Another episode, however, was drawn directly from reality: my encounter with Sarah. I met her on a bus between the Hôtel de Ville and the Place de la République in Paris. I felt her watching me as I read a Yiddish book. Blond and petite, her mouth framed by lines of disillusionment, she seemed lost in her own existence. She invited herself home with me. “Tell me a story,” I said, and she replied, “My name is Sarah.” My mother’s name, I thought to myself. To her I said: “That’s not a story.” “Yes it is,” she said. I sat down at my desk, but she remained standing, leaning against the door as if to prevent an intruder from entering or to stop me from leaving. I sank into an uneasy silence. Was she waiting for questions I never asked? Suddenly her eyes filled with tears and she cried, “Don’t you understand? My name is Sarah and I was born in Vilna.” I opened my mouth to say that that wasn’t a story either, but she now seemed beside herself. In a loud voice she began to tell me of her experiences in a concentration camp, of the torture the Germans inflicted on her, of the solidarity among the other inmates. She was twelve years old at the time. I shouldn’t have listened, should have plugged my ears, thought of something else, made love to her—anything to make her stop talking.

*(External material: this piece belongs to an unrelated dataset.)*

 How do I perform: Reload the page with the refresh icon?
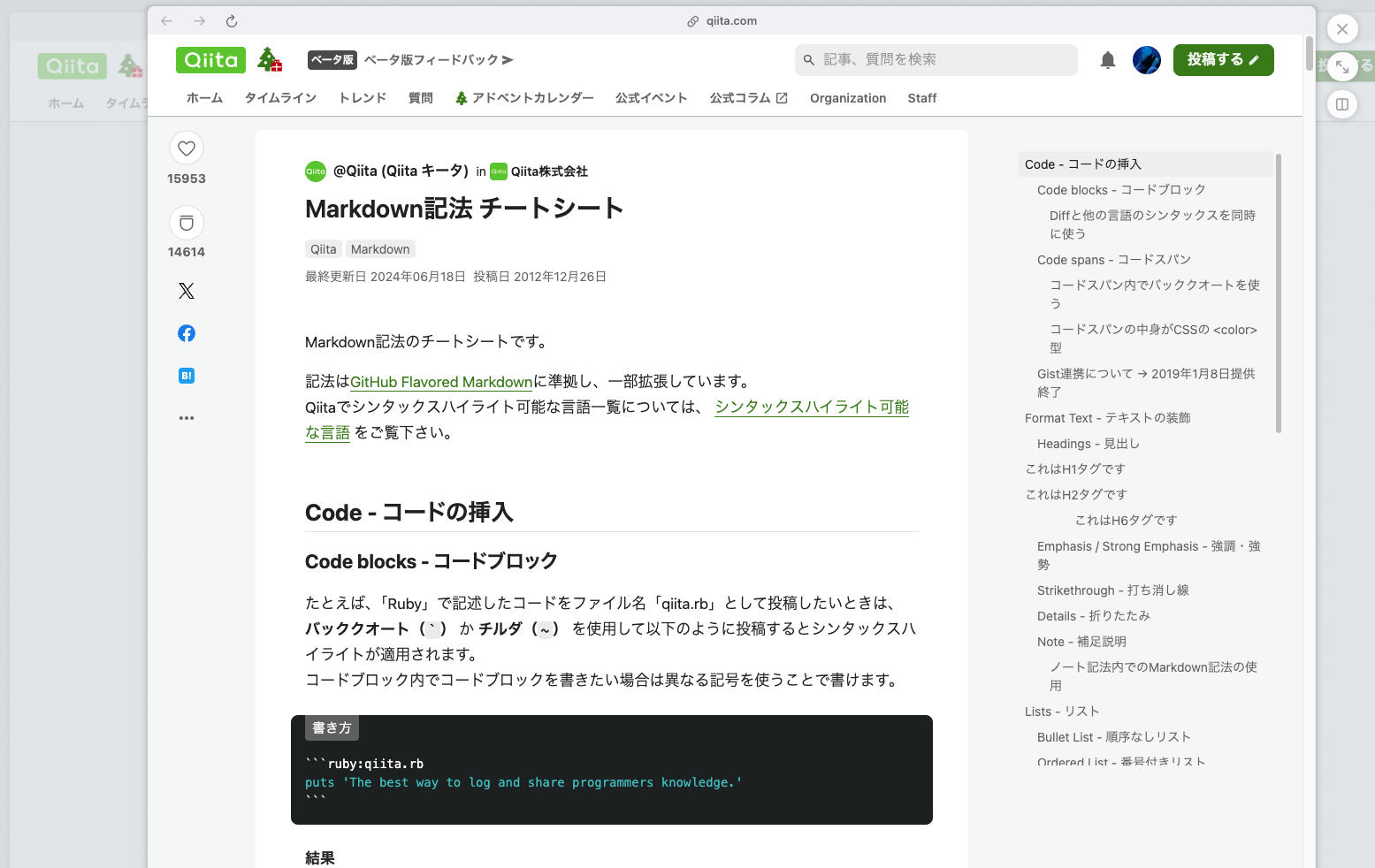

For The Accident, perhaps in order to transcend the theme of the accident-suicide. I chose as epigraph a quotation from Nikos Kazantzakis’s Zorba the Greek: “I was once more struck by the truth of the ancient legend: Man’s heart is a ditch full of blood. The loved ones who have died throw themselves on the banks of this ditch to drink the blood and thereby come to life again; the dearer they are to you, the more of your blood they drink.”
For the camp survivor life is a battle not only for the dead but also against them. Locked in the grip of the dead, he fears that by freeing himself, he is abandoning them. Hence the near-impossibility of loving, or of believing in humanity.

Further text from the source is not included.